Frequently Asked Questions

Can I have both COBRA and an ACA plan?

Generally no β€” you cannot receive APTC subsidies while enrolled in COBRA. The IRS considers COBRA "minimum essential coverage", which disqualifies you from premium tax credits for the same period.

What if my income is below 100% FPL?

If your income is below 100% of the Federal Poverty Level, you generally don't qualify for ACA Marketplace subsidies (you may be in the "coverage gap" in non-Medicaid expansion states, or qualify for Medicaid in expansion states).
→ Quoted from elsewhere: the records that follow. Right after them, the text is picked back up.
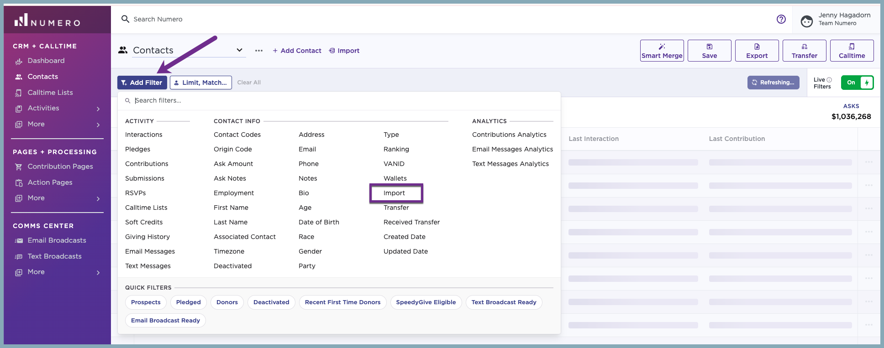Click the Live Filters info icon
This screenshot has height=348, width=884.
[829, 80]
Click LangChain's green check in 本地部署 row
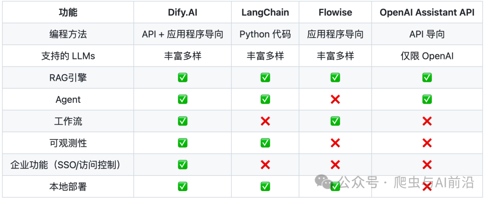 point(265,187)
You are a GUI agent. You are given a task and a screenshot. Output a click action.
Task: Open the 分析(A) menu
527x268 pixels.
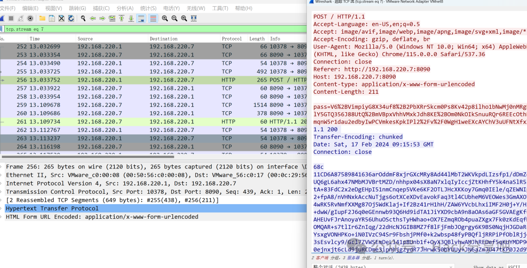125,8
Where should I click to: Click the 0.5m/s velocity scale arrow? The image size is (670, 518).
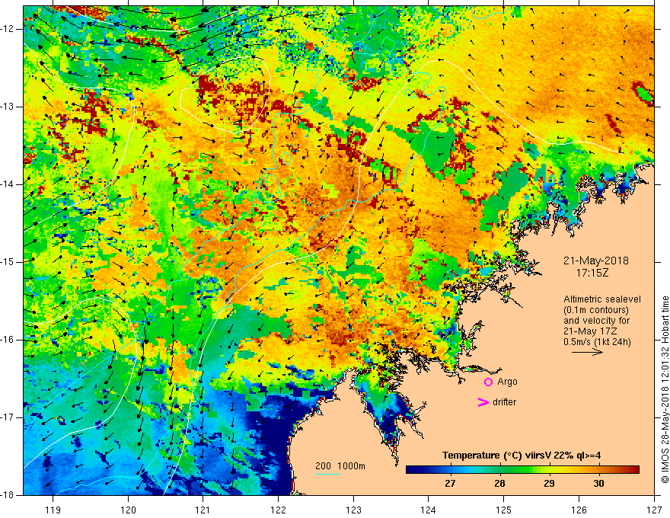click(587, 352)
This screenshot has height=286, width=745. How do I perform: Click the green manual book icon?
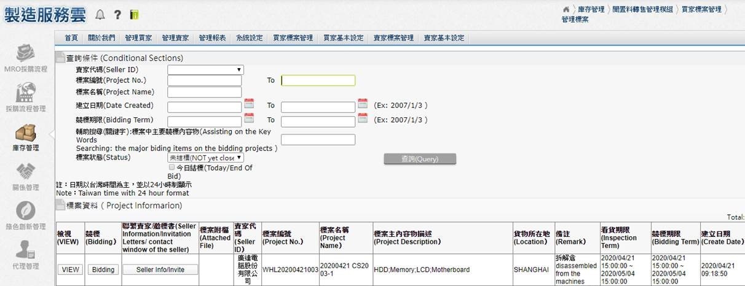click(135, 14)
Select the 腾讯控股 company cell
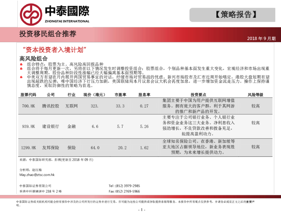Screen dimensions: 281x217 point(50,106)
Check our Medicaid eligibility calculator β†’

Is the ACA subsidy automatic or do I have to apply?

You must apply for coverage through healthcare.gov or your state marketplace to receive APTC subsidies. You'll report your estimated income, and the subsidy is calculated and applied automatically to your monthly premium.

What if I end up getting a new job mid-year?

If you get a new job with employer-sponsored coverage, you must report this to the Marketplace. Your APTC will end when you become eligible for qualifying employer coverage. Make sure to update your income estimate to avoid a repayment surprise at tax time.